You can use a combination of JSoup and HtmlUnit to get the page contents after JavaScript scripts are done loading.
pom.xml
<dependency>
<groupId>net.sourceforge.htmlunit</groupId>
<artifactId>htmlunit</artifactId>
<version>3.35</version>
</dependency>
Simple Example From file https://riptutorial.com/jsoup/example/16274/parsing-javascript-generated-page-with-jsoup-and-htmunit
// load page using HTML Unit and fire scripts
WebClient webClient2 = new WebClient();
HtmlPage myPage = webClient2.getPage(new File("page.html").toURI().toURL());
// convert page to generated HTML and convert to document
Document doc = Jsoup.parse(myPage.asXml());
// iterate row and col
for (Element row : doc.select("table#data > tbody > tr"))

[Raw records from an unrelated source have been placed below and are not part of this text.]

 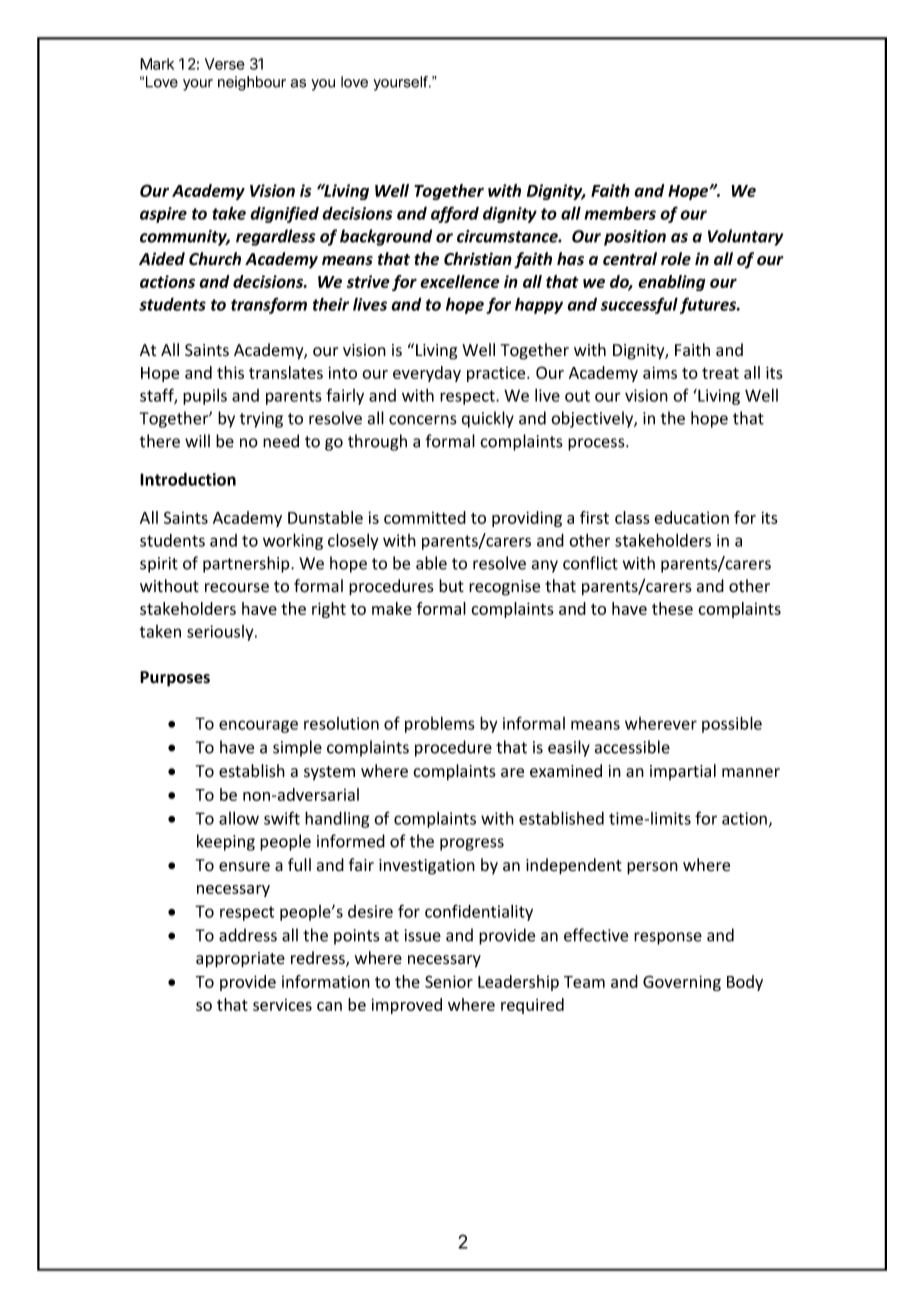 I want to click on transform, so click(x=269, y=305).
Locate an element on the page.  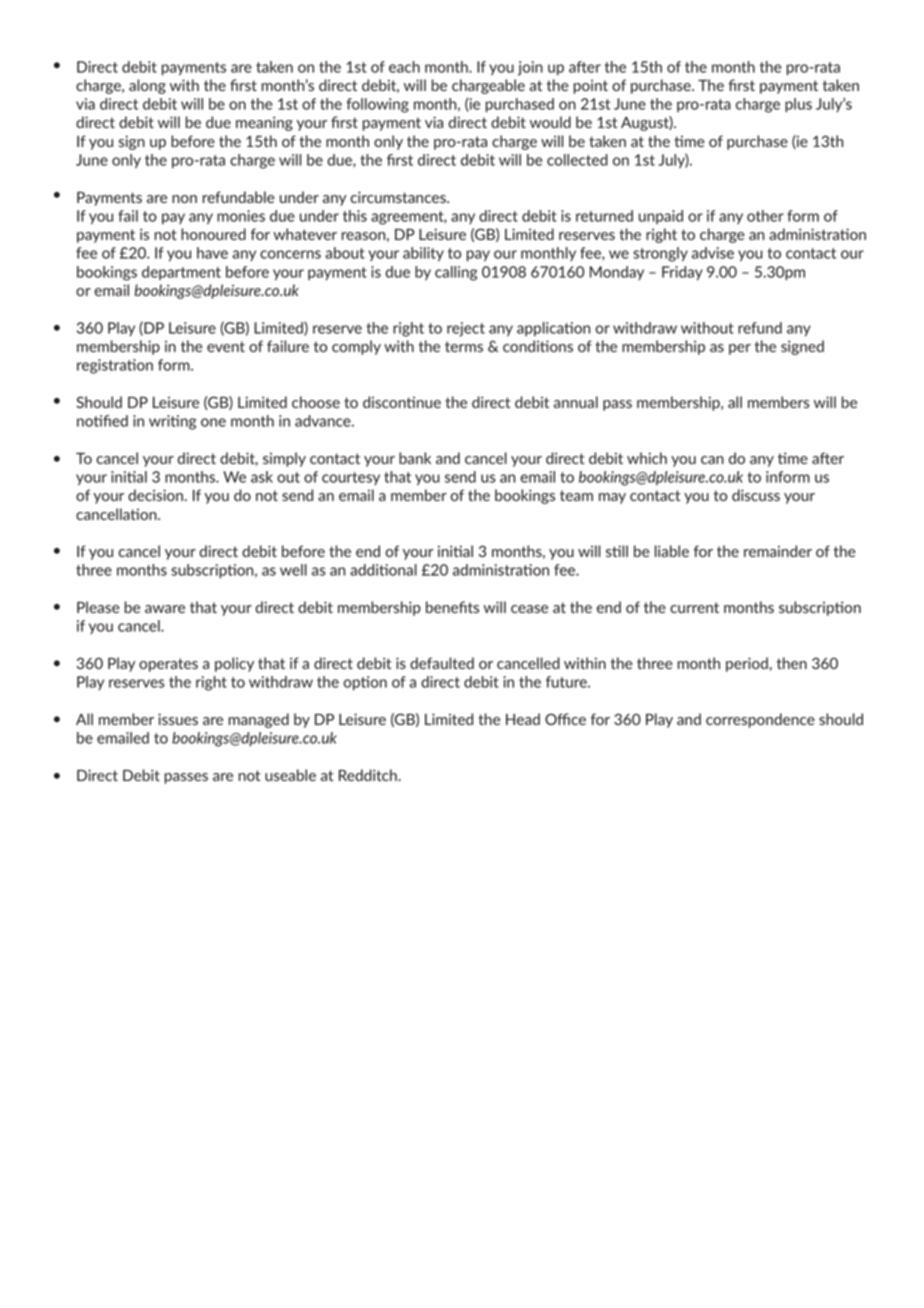
correspondence is located at coordinates (760, 720).
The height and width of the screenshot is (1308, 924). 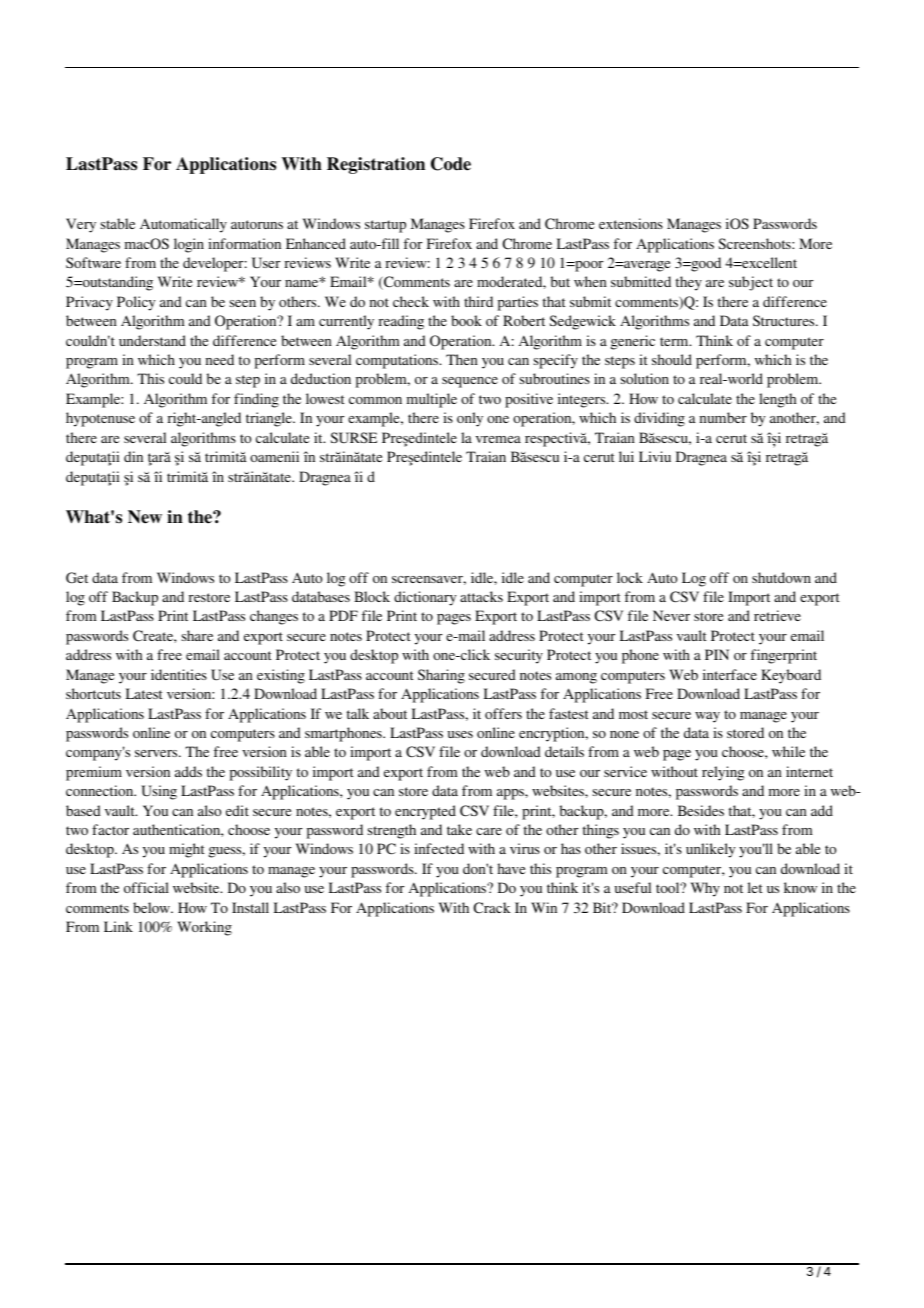 What do you see at coordinates (470, 419) in the screenshot?
I see `only` at bounding box center [470, 419].
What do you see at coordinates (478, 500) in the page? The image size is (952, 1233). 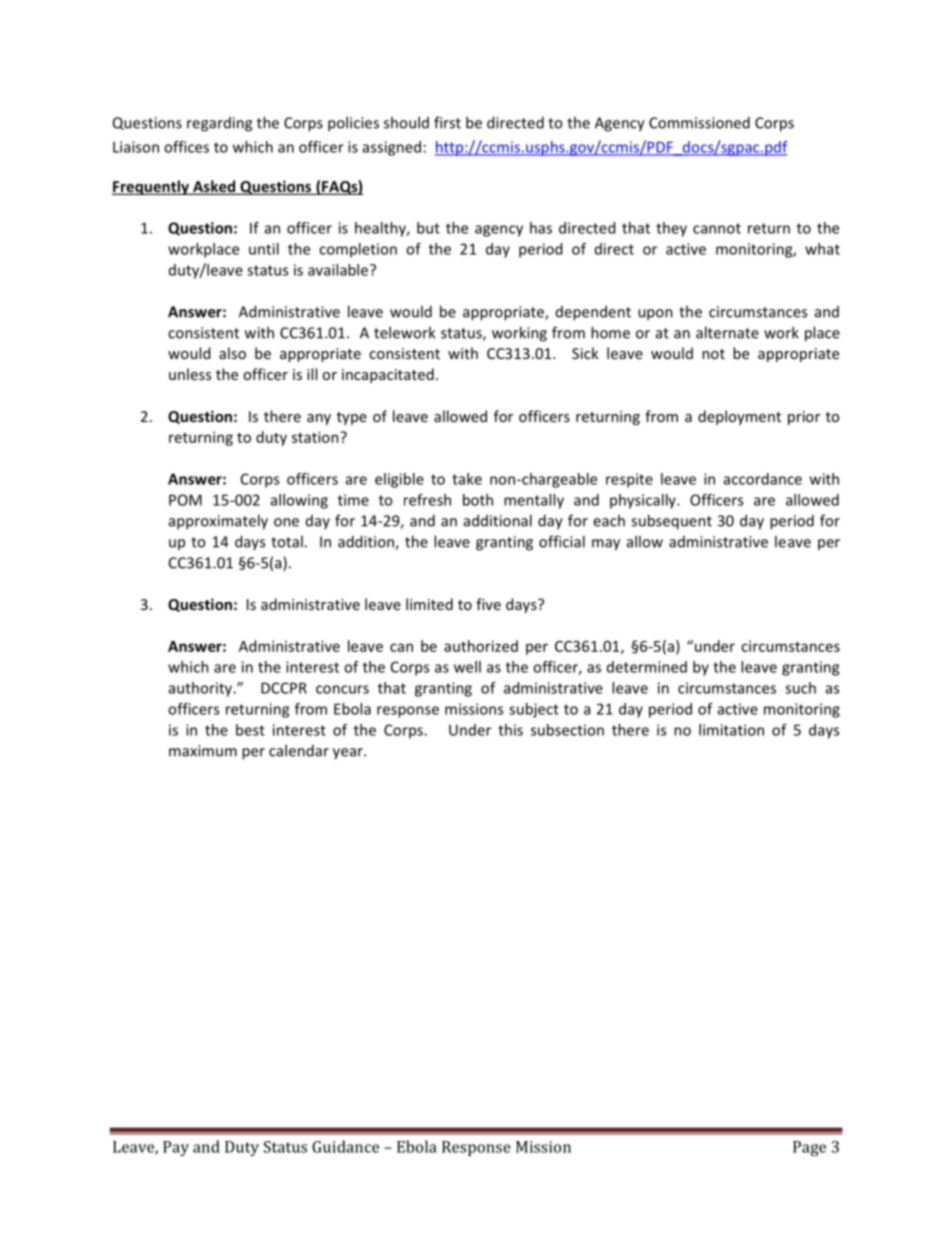 I see `both` at bounding box center [478, 500].
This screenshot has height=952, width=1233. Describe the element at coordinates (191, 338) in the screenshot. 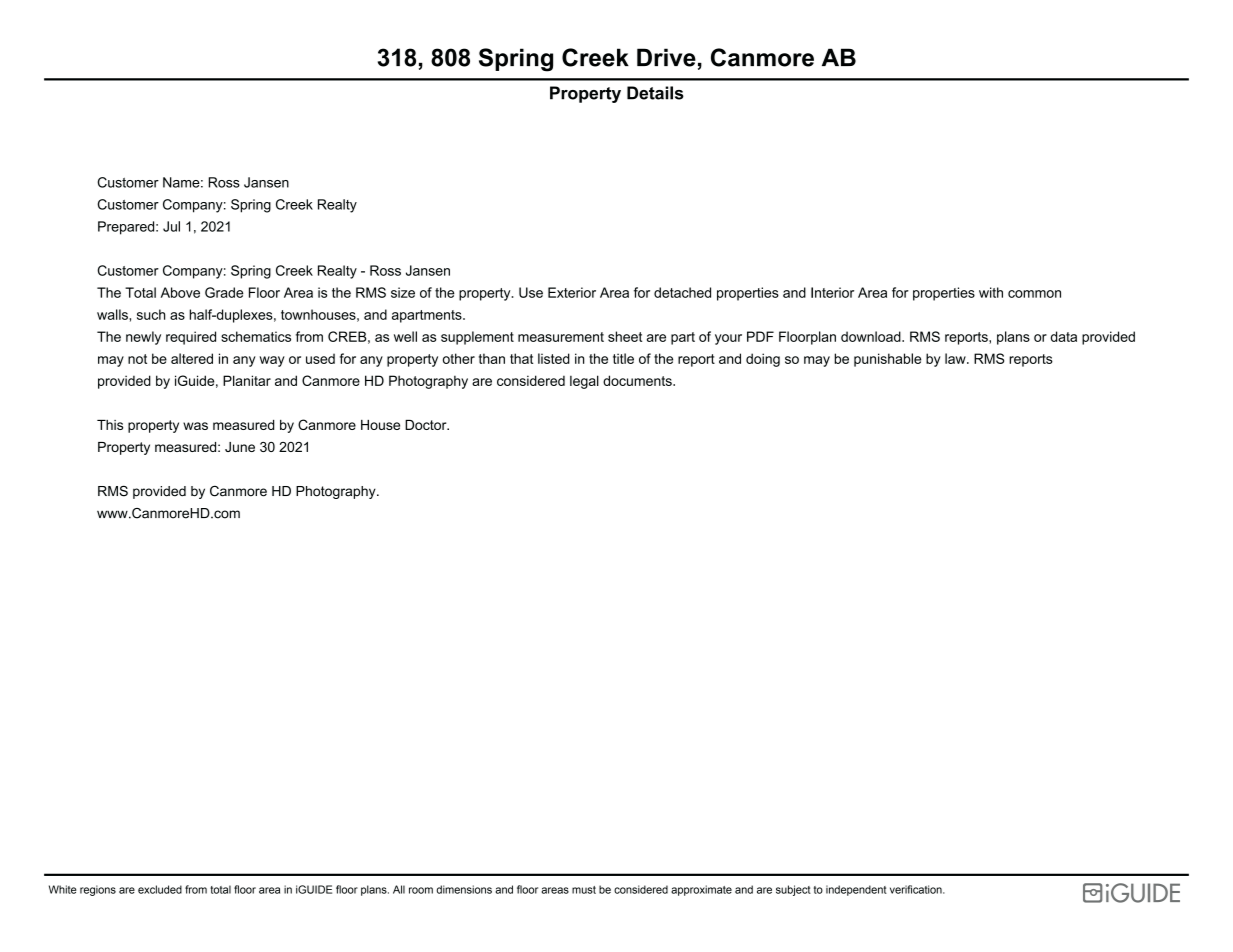

I see `required` at that location.
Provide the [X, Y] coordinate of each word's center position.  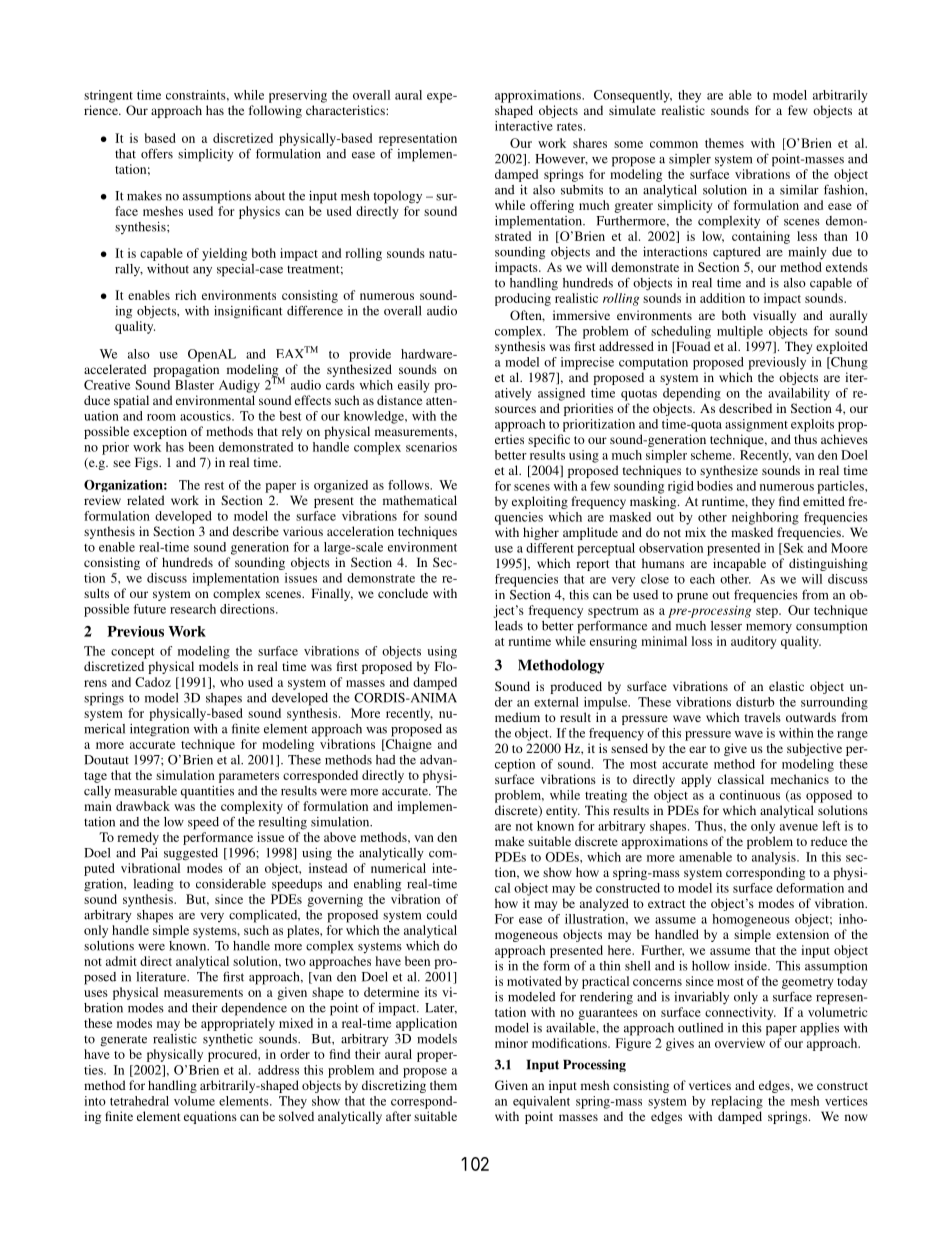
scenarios [431, 447]
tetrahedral [139, 1101]
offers [157, 153]
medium [517, 717]
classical [741, 779]
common [674, 144]
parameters [249, 777]
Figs [147, 463]
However [561, 159]
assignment [756, 425]
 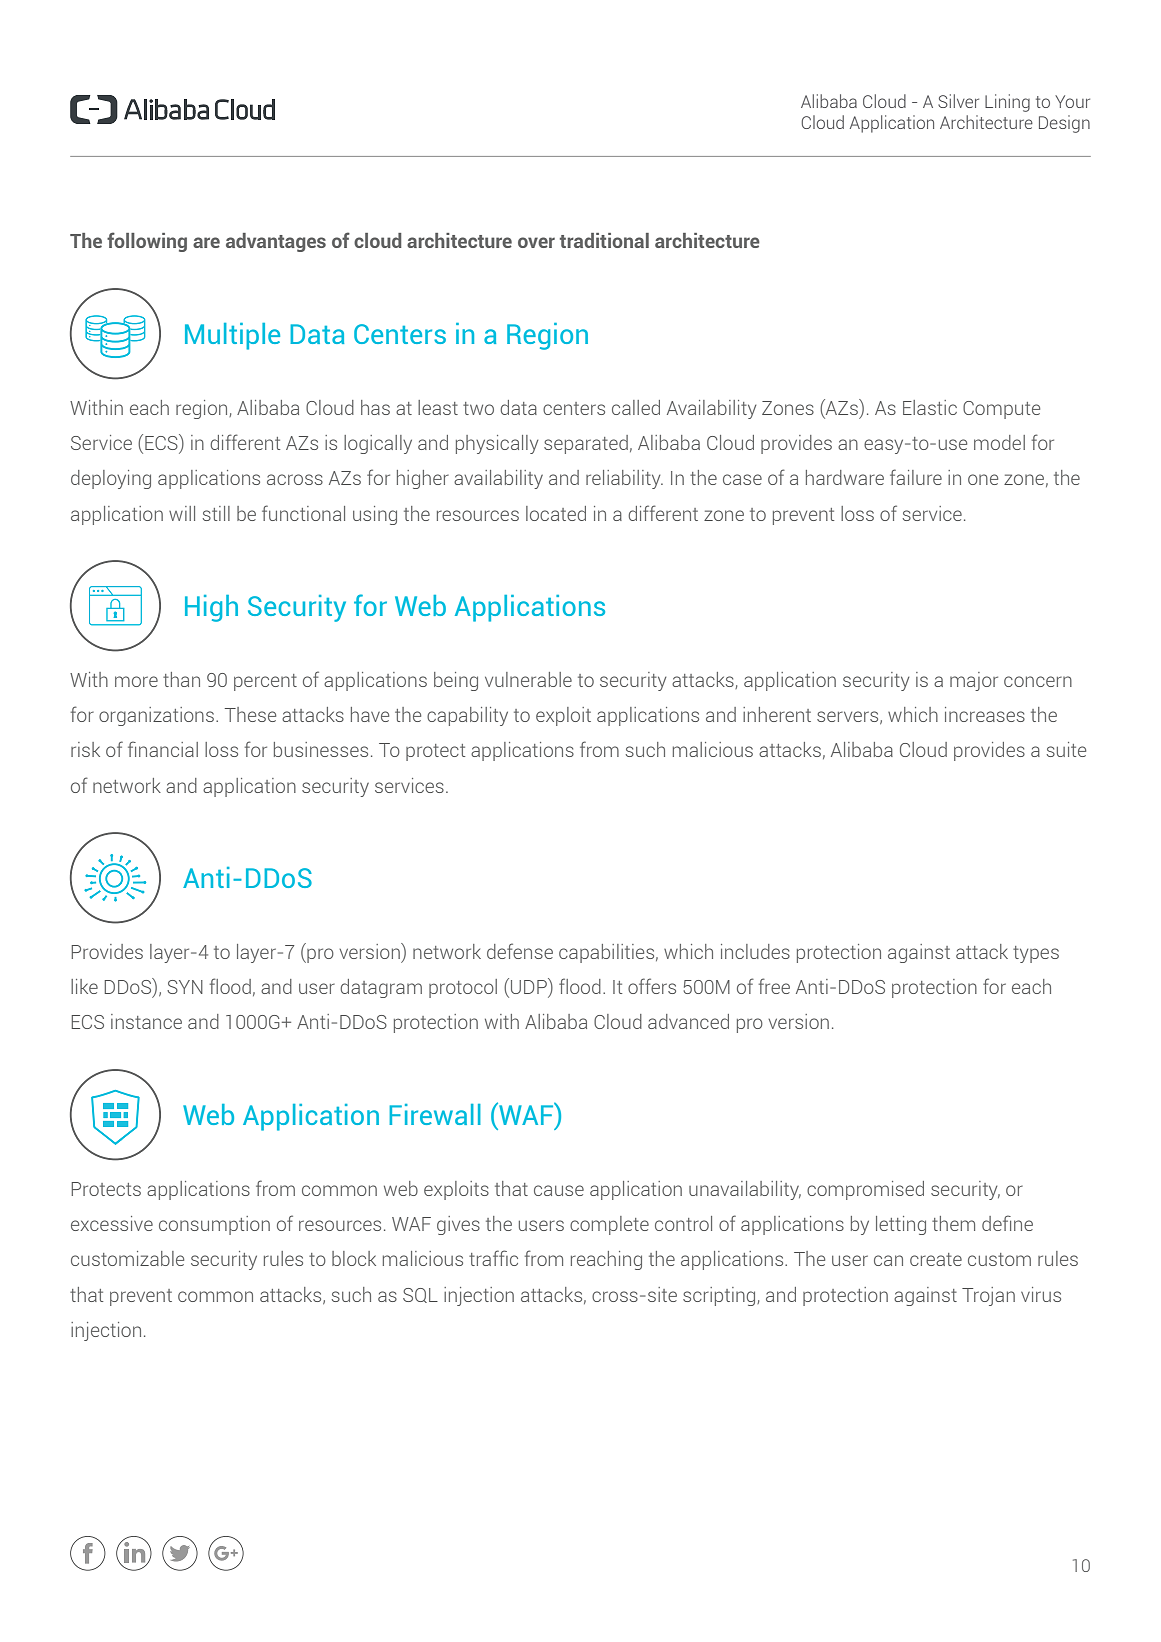 What do you see at coordinates (528, 679) in the screenshot?
I see `vulnerable` at bounding box center [528, 679].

for (Element col : row.select("td"))
// print results
System.out.println(col.ownText());
// clean up resources
webClient2.close();
A Complex Example: Load login, get Session and CSRF, then post and wait for home page to finish loading (15 seconds)
import java.io.IOException;
import java.net.HttpCookie;
import java.net.MalformedURLException;
import java.net.URL;
import org.jsoup.Connection;
import org.jsoup.Connection.Method;
import org.jsoup.Jsoup;
import org.jsoup.nodes.Document;
import com.gargoylesoftware.htmlunit.FailingHttpStatusCodeException;
import com.gargoylesoftware.htmlunit.HttpMethod;
import com.gargoylesoftware.htmlunit.NicelyResynchronizingAjaxController;
import com.gargoylesoftware.htmlunit.WebClient;
import com.gargoylesoftware.htmlunit.WebRequest;
import com.gargoylesoftware.htmlunit.html.HtmlPage;
//JSoup load Login Page and get Session Details
Connection.Response res = Jsoup.connect("https://loginpage").method(Method.GET).execute();
String sessionId = res.cookie("findSESSION");
String csrf = res.cookie("findCSRF");
HttpCookie cookie = new HttpCookie("findCSRF", csrf);
cookie.setDomain("domain.url");
cookie.setPath("/path");
WebClient webClient = new WebClient();
webClient.addCookie(cookie.toString(),
new URL("https://url"),
"https://referrer");
// Add other cookies/ Session ...
webClient.getOptions().setJavaScriptEnabled(true);
webClient.getOptions().setCssEnabled(false);
webClient.getOptions().setUseInsecureSSL(true);
webClient.getOptions().setThrowExceptionOnFailingStatusCode(false);
webClient.getCookieManager().setCookiesEnabled(true);
webClient.setAjaxController(new NicelyResynchronizingAjaxController());
// Wait time
webClient.waitForBackgroundJavaScript(15000);
webClient.getOptions().setThrowExceptionOnScriptError(false);
URL url = new URL("https://login.path");
WebRequest requestSettings = new WebRequest(url, HttpMethod.POST);
requestSettings.setRequestBody("user=234&pass=sdsdc&CSRFToken="+csrf);
HtmlPage page = webClient.getPage(requestSettings);
// Wait
synchronized (page) {
try {
page.wait(15000);
} catch (InterruptedException e) {
e.printStackTrace();
}
}
// Parse logged in page as needed
Document doc = Jsoup.parse(page.asXml());